> [EXCERPT]
◇ ◇ ◇ ◇

Alice Meets… Pete Rock

Categorised as INTERVIEW., MUSIC.

 ‘The Creator’

His instrumentals absorb you entirely into their endless depth and hypnotic loops, and those magnetic samples lure then leave you speechless at their perfect treatment; Pete Rock production is just unparalleled. And if you don’t agree, then you don’t got soul my friend.

If there’s a record that truly deserves cherishing, it is ‘Petestrumentals’ – an aural journey to be had, from getting lost in the haunting subtlety of ‘Smooth Sailing’, intense head-nodding to ‘Nothin’ Lesser’, induced booty-shaking to ‘Back on the Block’, to marvelling at the pure perfection of ‘Pete’s Jazz’s layered composition.

Basically, regardless of the musical mood of his sonic vibrations, the force that permeates through all that Rock creates is unyielding Soul.

He is best known for his legendary partnership with the slick emcee CL Smooth; CL’s rhymes blending conscious lyrics with cheeky innuendo to complement Rock’s addictively soulful beats. The music they created together through the first half of the nineties on classic albums ‘Mecca and the Soul Brother’ and ‘The Main Ingredient’ is genuine Hip Hop gold, and the delicious ‘I Got A Love’ is one of my very favourite jams.

Pete Rock is crazy prolific at the moment with about a dozen projects on the go, and his dream-team collaboration ‘Monumental’ with Smif N Wessun dropped a few weeks back.  Whilst ‘That’s Hard’ featuring Sean Price and Styles P and title track ‘Monumental’ featuring Tyler Woods both have that big beat sound, I’d recommend checking out ‘Nighttime’ featuring Buckshot and ‘Roses’ featuring Freeway for some nice dirty flows.

Last month Rock was in London on tour with the musical legend Roy Ayers, and took a little time to chat to me about his current work, production methods, the importance of music, and the disgusting ruckus that went down at the ‘Monumental’ launch party in New York…

So, congratulations on ‘Monumental’ –

Thank you.

Could you tell me a little about the inspiration behind it, and the process recording it?

◇ ◇ ◇ ◇

> [DATASET ROWS]
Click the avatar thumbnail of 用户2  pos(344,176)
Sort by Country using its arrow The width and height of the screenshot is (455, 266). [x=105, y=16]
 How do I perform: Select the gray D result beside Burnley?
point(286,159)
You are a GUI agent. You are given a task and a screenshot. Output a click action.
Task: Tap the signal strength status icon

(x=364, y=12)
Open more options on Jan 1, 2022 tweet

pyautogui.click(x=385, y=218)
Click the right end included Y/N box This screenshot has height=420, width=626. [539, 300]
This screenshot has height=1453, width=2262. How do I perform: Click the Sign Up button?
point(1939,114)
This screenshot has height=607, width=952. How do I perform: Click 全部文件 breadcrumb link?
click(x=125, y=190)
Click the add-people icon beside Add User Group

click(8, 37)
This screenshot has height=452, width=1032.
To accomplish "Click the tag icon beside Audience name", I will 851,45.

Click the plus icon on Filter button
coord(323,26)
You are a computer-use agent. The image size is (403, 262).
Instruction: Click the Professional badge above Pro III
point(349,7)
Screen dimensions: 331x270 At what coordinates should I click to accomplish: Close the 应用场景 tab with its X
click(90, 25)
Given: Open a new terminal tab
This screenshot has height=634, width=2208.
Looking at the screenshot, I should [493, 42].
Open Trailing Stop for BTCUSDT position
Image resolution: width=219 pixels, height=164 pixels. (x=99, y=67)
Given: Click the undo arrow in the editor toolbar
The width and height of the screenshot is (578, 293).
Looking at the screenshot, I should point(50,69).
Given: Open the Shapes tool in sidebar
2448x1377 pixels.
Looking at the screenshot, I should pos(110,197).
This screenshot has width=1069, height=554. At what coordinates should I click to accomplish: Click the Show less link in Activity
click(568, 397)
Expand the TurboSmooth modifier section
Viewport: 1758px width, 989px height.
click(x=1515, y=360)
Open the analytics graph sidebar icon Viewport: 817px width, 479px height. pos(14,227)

◇ ◇ ◇ ◇

> [TO-DO LIST]
1. Decide whether each statement agrees with the Pete Rock interview. Answer yes or no for each, and quote the words of the text that decide it.
(a) Pete Rock made 'Monumental' together with Smif N Wessun.
(b) 'Mecca and the Soul Brother' and 'The Main Ingredient' came out in the second half of the nineties.
(c) Rock was in London on tour with Roy Ayers.
2. Carry on the Pete Rock interview from its last line.

> [RESULTS FOR EACH TASK]
1.
(a) Yes: "his dream-team collaboration ‘Monumental’ with Smif N Wessun"
(b) No: "through the first half of the nineties"
(c) Yes: "Last month Rock was in London on tour with the musical legend Roy Ayers"

2.
The process was basically simple – I just followed a guideline of their first album, which was called ‘The Shining’, and just used that as a reference to make this new album. So I just gave the guys a bunch of beats, they picked fourteen beats, basically the album, and that was it you know? They picked the beats and we made it. That was the inspiration; the inspiration was the first album.

Smif-N-Wessun’s first album?

Yes.

Okay. You have a lot of projects on the go right now – would you be able to tell me where you’re at with that right now, what you’ve got coming up?

Well, the Camp Lo album is done, and the mix-tape, the Smif-N-Wessun is obviously out, Pete Rock and Premier is being worked on, ‘Pete Rock vs. Premier’, my solo ‘Petestrumentals 2’ I’m working on, and a solo album for Elzhi I’m working on as well.

Oh wow – that’s cool, I didn’t know you were doing stuff with Elzhi.

Yeah.

Nice – look forward to hearing that. I’m hoping to come to the show tomorrow night with Roy Ayers-

Yes, I’m here on tour with Roy, and we’re having a blast. He’s one of my idols and one of the great jazz artists that I’ve looked up to for a very long time, since I was a kid. Him and James Brown.

How does it feel to be sharing the stage with someone that you’ve looked up to?

It feels good, you know, feels great. Roy Ayers is very talented – put out lots and lots and lots of music for people like myself to learn from, which is exactly what I did.

And how did the collaboration come about? Did he approach you or…?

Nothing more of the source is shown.